* _WHAT THE TASK REQUIRES_
The answer must be every record below, reproduced exactly.

* _EXERCISE MATERIAL_
[Start of Attachment]
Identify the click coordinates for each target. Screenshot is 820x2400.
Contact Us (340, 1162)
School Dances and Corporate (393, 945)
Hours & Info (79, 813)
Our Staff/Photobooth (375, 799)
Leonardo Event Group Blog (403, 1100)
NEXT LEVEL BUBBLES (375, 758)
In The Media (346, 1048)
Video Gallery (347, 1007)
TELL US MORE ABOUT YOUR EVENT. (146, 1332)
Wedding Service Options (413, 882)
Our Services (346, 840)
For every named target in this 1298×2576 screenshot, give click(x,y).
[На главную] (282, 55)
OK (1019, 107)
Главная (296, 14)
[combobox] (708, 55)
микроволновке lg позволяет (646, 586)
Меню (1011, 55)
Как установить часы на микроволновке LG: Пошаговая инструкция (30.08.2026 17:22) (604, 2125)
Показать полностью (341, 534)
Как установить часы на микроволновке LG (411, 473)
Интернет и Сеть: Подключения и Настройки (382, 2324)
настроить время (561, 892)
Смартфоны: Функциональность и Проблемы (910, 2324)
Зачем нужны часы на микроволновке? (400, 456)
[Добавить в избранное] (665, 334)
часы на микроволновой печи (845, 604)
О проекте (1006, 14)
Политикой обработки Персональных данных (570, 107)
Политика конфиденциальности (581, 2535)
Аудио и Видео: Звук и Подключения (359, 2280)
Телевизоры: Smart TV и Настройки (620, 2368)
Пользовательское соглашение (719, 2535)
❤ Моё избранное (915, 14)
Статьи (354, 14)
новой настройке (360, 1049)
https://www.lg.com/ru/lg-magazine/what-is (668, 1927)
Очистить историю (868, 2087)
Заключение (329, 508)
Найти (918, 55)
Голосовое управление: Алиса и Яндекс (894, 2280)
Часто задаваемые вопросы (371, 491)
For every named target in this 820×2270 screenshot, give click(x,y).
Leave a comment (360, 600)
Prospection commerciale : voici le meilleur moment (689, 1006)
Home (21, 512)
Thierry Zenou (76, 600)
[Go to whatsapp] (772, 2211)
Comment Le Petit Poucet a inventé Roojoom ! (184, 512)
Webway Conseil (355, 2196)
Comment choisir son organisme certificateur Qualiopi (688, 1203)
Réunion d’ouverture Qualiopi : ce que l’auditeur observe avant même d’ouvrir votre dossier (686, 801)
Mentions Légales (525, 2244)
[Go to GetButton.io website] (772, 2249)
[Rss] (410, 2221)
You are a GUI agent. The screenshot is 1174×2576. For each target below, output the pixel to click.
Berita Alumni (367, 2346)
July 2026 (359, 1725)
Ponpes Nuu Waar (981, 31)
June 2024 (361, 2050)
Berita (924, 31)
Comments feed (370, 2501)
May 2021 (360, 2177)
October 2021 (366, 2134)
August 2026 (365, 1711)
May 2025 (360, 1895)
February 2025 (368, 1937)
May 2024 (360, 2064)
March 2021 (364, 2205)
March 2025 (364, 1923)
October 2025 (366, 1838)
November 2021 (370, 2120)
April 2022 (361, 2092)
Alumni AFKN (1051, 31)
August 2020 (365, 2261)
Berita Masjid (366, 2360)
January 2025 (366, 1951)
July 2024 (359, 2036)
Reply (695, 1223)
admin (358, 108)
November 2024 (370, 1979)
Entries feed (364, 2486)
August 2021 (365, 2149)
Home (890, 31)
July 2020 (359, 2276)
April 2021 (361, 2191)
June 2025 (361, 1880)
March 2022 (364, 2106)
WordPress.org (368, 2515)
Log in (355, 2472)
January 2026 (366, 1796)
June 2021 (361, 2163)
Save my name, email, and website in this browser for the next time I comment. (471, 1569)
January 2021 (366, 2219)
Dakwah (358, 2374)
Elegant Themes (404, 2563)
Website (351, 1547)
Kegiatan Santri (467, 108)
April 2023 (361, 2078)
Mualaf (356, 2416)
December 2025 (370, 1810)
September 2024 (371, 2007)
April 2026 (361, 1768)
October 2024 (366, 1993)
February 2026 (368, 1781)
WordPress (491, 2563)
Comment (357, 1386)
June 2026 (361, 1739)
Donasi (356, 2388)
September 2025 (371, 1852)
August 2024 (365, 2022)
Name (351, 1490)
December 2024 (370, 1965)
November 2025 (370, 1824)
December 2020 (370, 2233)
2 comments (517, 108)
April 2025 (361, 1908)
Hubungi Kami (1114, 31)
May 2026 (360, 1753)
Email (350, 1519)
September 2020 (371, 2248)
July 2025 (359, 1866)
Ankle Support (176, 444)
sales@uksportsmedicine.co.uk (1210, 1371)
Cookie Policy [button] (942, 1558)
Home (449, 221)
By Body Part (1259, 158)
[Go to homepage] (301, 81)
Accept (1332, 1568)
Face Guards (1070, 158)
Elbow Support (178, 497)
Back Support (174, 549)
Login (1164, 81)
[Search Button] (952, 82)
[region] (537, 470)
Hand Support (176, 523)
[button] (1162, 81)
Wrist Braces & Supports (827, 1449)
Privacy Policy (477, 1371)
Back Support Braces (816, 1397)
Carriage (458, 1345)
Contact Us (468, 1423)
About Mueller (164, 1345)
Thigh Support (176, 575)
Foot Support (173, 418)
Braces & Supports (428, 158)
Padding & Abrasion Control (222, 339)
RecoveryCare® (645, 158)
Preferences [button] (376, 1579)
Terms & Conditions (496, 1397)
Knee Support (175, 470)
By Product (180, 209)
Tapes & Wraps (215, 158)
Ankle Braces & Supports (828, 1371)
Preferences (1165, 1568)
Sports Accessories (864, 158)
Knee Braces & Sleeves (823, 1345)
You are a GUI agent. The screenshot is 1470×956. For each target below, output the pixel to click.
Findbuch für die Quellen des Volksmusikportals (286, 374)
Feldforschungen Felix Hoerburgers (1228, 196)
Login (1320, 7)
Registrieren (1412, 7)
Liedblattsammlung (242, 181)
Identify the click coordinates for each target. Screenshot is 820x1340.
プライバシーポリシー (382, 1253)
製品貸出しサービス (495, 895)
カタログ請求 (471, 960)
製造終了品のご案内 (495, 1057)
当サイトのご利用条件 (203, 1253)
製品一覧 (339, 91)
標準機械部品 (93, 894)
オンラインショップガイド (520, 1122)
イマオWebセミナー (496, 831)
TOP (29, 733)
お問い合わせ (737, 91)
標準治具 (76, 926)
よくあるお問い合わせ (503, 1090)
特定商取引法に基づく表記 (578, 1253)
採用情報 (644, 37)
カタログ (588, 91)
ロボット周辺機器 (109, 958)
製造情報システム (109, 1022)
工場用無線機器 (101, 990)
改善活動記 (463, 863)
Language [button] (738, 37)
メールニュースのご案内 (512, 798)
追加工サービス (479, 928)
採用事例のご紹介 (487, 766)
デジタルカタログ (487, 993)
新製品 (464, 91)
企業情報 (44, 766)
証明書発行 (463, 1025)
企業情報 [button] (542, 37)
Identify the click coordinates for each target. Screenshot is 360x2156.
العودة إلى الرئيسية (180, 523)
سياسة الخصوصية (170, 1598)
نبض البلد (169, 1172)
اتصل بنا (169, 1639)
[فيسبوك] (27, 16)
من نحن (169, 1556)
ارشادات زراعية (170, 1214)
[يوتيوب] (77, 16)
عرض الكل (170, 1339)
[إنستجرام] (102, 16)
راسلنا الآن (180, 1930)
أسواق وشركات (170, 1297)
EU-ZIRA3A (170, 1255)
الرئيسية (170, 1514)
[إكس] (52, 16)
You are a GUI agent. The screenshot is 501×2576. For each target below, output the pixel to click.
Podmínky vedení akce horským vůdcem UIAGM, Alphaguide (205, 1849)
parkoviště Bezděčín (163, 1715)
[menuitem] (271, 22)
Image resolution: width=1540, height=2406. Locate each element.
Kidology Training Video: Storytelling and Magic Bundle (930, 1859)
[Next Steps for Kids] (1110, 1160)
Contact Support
[End of Attachment]
* _WRITTEN RESPONSE_
Identify the click coordinates for each target. Screenshot is 820x2400.
Contact Us (340, 1162)
School Dances and Corporate (393, 945)
Hours & Info (79, 813)
Our Staff/Photobooth (375, 799)
Leonardo Event Group Blog (403, 1100)
NEXT LEVEL BUBBLES (375, 758)
In The Media (346, 1048)
Video Gallery (347, 1007)
TELL US MORE ABOUT YOUR EVENT. (146, 1332)
Wedding Service Options (413, 882)
Our Services (346, 840)
For every named target in this 1298×2576 screenshot, give click(x,y).
[На главную] (282, 55)
OK (1019, 107)
Главная (296, 14)
[combobox] (708, 55)
микроволновке lg позволяет (646, 586)
Меню (1011, 55)
Как установить часы на микроволновке LG: Пошаговая инструкция (30.08.2026 17:22) (604, 2125)
Показать полностью (341, 534)
Как установить часы на микроволновке LG (411, 473)
Интернет и Сеть: Подключения и Настройки (382, 2324)
настроить время (561, 892)
Смартфоны: Функциональность и Проблемы (910, 2324)
Зачем нужны часы на микроволновке? (400, 456)
[Добавить в избранное] (665, 334)
часы на микроволновой печи (845, 604)
О проекте (1006, 14)
Политикой обработки Персональных данных (570, 107)
Политика конфиденциальности (581, 2535)
Аудио и Видео: Звук и Подключения (359, 2280)
Телевизоры: Smart TV и Настройки (620, 2368)
Пользовательское соглашение (719, 2535)
❤ Моё избранное (915, 14)
Статьи (354, 14)
новой настройке (360, 1049)
https://www.lg.com/ru/lg-magazine/what-is (668, 1927)
Очистить историю (868, 2087)
Заключение (329, 508)
Найти (918, 55)
Голосовое управление: Алиса и Яндекс (894, 2280)
Часто задаваемые вопросы (371, 491)
For every named target in this 820×2270 screenshot, give click(x,y).
Leave a comment (360, 600)
Prospection commerciale : voici le meilleur moment (689, 1006)
Home (21, 512)
Thierry Zenou (76, 600)
[Go to whatsapp] (772, 2211)
Comment Le Petit Poucet a inventé Roojoom ! (184, 512)
Webway Conseil (355, 2196)
Comment choisir son organisme certificateur Qualiopi (688, 1203)
Réunion d’ouverture Qualiopi : ce que l’auditeur observe avant même d’ouvrir votre dossier (686, 801)
Mentions Légales (525, 2244)
[Go to GetButton.io website] (772, 2249)
[Rss] (410, 2221)
You are a GUI agent. The screenshot is 1174×2576. For each target below, output the pixel to click.
Berita Alumni (367, 2346)
July 2026 (359, 1725)
Ponpes Nuu Waar (981, 31)
June 2024 (361, 2050)
Berita (924, 31)
Comments feed (370, 2501)
May 2021 (360, 2177)
October 2021 (366, 2134)
August 2026 (365, 1711)
May 2025 (360, 1895)
February 2025 (368, 1937)
May 2024 (360, 2064)
March 2021 (364, 2205)
March 2025 (364, 1923)
October 2025 (366, 1838)
November 2021 (370, 2120)
April 2022 (361, 2092)
Alumni AFKN (1051, 31)
August 2020 (365, 2261)
Berita Masjid (366, 2360)
January 2025 (366, 1951)
July 2024 (359, 2036)
Reply (695, 1223)
admin (358, 108)
November 2024 (370, 1979)
Entries feed (364, 2486)
August 2021 (365, 2149)
Home (890, 31)
July 2020 (359, 2276)
April 2021 (361, 2191)
June 2025 (361, 1880)
March 2022 (364, 2106)
WordPress.org (368, 2515)
Log in (355, 2472)
January 2026 (366, 1796)
June 2021 (361, 2163)
Save my name, email, and website in this browser for the next time I comment. (471, 1569)
January 2021 (366, 2219)
Dakwah (358, 2374)
Elegant Themes (404, 2563)
Website (351, 1547)
Kegiatan Santri (467, 108)
April 2023 (361, 2078)
Mualaf (356, 2416)
December 2025 (370, 1810)
September 2024 (371, 2007)
April 2026 (361, 1768)
October 2024 (366, 1993)
February 2026 (368, 1781)
WordPress (491, 2563)
Comment (357, 1386)
June 2026 (361, 1739)
Donasi (356, 2388)
September 2025 (371, 1852)
August 2024 (365, 2022)
Name (351, 1490)
December 2024 (370, 1965)
November 2025 (370, 1824)
December 2020 (370, 2233)
2 comments (517, 108)
April 2025 (361, 1908)
Hubungi Kami (1114, 31)
May 2026 (360, 1753)
Email (350, 1519)
September 2020 (371, 2248)
July 2025 (359, 1866)
Ankle Support (176, 444)
sales@uksportsmedicine.co.uk (1210, 1371)
Cookie Policy [button] (942, 1558)
Home (449, 221)
By Body Part (1259, 158)
[Go to homepage] (301, 81)
Accept (1332, 1568)
Face Guards (1070, 158)
Elbow Support (178, 497)
Back Support (174, 549)
Login (1164, 81)
[Search Button] (952, 82)
[region] (537, 470)
Hand Support (176, 523)
[button] (1162, 81)
Wrist Braces & Supports (827, 1449)
Privacy Policy (477, 1371)
Back Support Braces (816, 1397)
Carriage (458, 1345)
Contact Us (468, 1423)
About Mueller (164, 1345)
Thigh Support (176, 575)
Foot Support (173, 418)
Braces & Supports (428, 158)
Padding & Abrasion Control (222, 339)
RecoveryCare® (645, 158)
Preferences [button] (376, 1579)
Terms & Conditions (496, 1397)
Knee Support (175, 470)
By Product (180, 209)
Tapes & Wraps (215, 158)
Ankle Braces & Supports (828, 1371)
Preferences (1165, 1568)
Sports Accessories (864, 158)
Knee Braces & Sleeves (823, 1345)
You are a GUI agent. The screenshot is 1470×956. For each target below, output the pixel to click.
Findbuch für die Quellen des Volksmusikportals (286, 374)
Feldforschungen Felix Hoerburgers (1228, 196)
Login (1320, 7)
Registrieren (1412, 7)
Liedblattsammlung (242, 181)
Identify the click coordinates for each target. Screenshot is 820x1340.
プライバシーポリシー (382, 1253)
製品貸出しサービス (495, 895)
カタログ請求 (471, 960)
製造終了品のご案内 (495, 1057)
当サイトのご利用条件 (203, 1253)
製品一覧 (339, 91)
標準機械部品 (93, 894)
オンラインショップガイド (520, 1122)
イマオWebセミナー (496, 831)
TOP (29, 733)
お問い合わせ (737, 91)
標準治具 (76, 926)
よくあるお問い合わせ (503, 1090)
特定商取引法に基づく表記 (578, 1253)
採用情報 (644, 37)
カタログ (588, 91)
ロボット周辺機器 (109, 958)
製造情報システム (109, 1022)
工場用無線機器 (101, 990)
改善活動記 (463, 863)
Language [button] (738, 37)
メールニュースのご案内 (512, 798)
追加工サービス (479, 928)
採用事例のご紹介 (487, 766)
デジタルカタログ (487, 993)
新製品 (464, 91)
企業情報 (44, 766)
証明書発行 (463, 1025)
企業情報 [button] (542, 37)
Identify the click coordinates for each target. Screenshot is 360x2156.
العودة إلى الرئيسية (180, 523)
سياسة الخصوصية (170, 1598)
نبض البلد (169, 1172)
اتصل بنا (169, 1639)
[فيسبوك] (27, 16)
من نحن (169, 1556)
ارشادات زراعية (170, 1214)
[يوتيوب] (77, 16)
عرض الكل (170, 1339)
[إنستجرام] (102, 16)
راسلنا الآن (180, 1930)
أسواق وشركات (170, 1297)
EU-ZIRA3A (170, 1255)
الرئيسية (170, 1514)
[إكس] (52, 16)
You are a GUI agent. The screenshot is 501×2576. For each target below, output the pixel to click.
Podmínky vedení akce horským vůdcem UIAGM, Alphaguide (205, 1849)
parkoviště Bezděčín (163, 1715)
[menuitem] (271, 22)
Image resolution: width=1540, height=2406. Locate each element.
Kidology Training Video: Storytelling and Magic Bundle (930, 1859)
[Next Steps for Kids] (1110, 1160)
Contact Support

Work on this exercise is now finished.